After the submission of an application, the Investigation Authority makes a decision on launching an investigation within 45 calendar days. This period may be extended by the Investigation Authority for 15 calendar days for the purpose of receiving additional information from the applicant.

Within 3 working days from the receipt of the application, the Investigation Authority verifies the formal compliance of the application. In case of deficiencies, the applicant will be notified and a deadline will be set for eliminating the deficiency.

The period of anti-dumping investigation lasts no more than 12 months. This term can be extended for no more than 6 months.

The final decision on the introduction of the anti-dumping tariff is taken by the Government of Georgia.

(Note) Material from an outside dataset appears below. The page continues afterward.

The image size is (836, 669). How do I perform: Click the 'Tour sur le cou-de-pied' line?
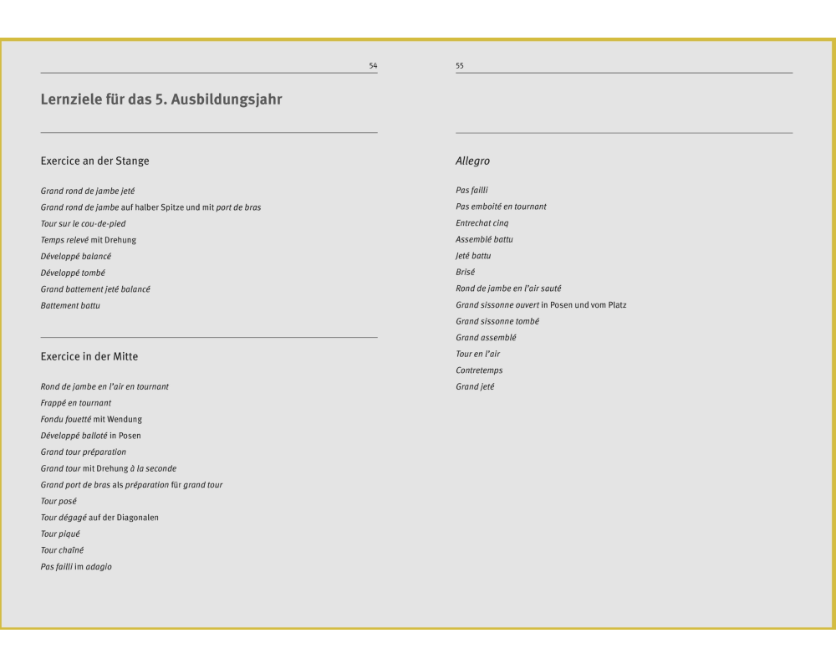(x=83, y=223)
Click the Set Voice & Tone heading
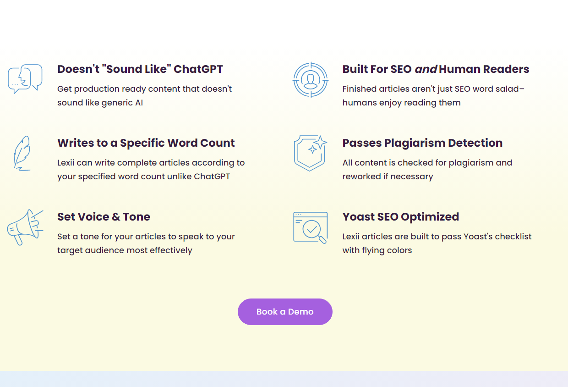Viewport: 568px width, 387px height. 104,217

In particular, within 30 days from the submission of the report by the investigation authority, the Government of Georgia makes a decision on the introduction, revision or cancellation of anti-dumping measures.

In the anti-dumping investigation, the preliminary  anti-dumping tariff/security form, the price undertaking and the special anti-dumping tariff can be introduced.

A preliminary anti-dumping duty is applied during the investigation period in order to prevent injury or threat of injury to the local industry by the dumped imports.

If the Investigating Authority finds that the dumped imports have caused or are threatening to cause injury to the domestic industry, a provisional anti-dumping duty/security form may be imposed, in no less than 60 calendar days from launching an investigation , and the preliminary measure is imposed for no more than 4 months. period can be extended from 6 to 9 months.

The anti-dumping legislation envisages the possibility for the exporter to make a voluntary commitment regarding the price, which provides for the exporter's obligation to review the established price of the object of investigation or to terminate exporting the object of investogation at a dumping price to the customs territory of Georgia. The Agency assesses the reasonableness of approving such an obligation, and simultaneously determines the type and volume of the preliminary anti-dumping measure, in case the exporter does not fulfill the voluntary obligation.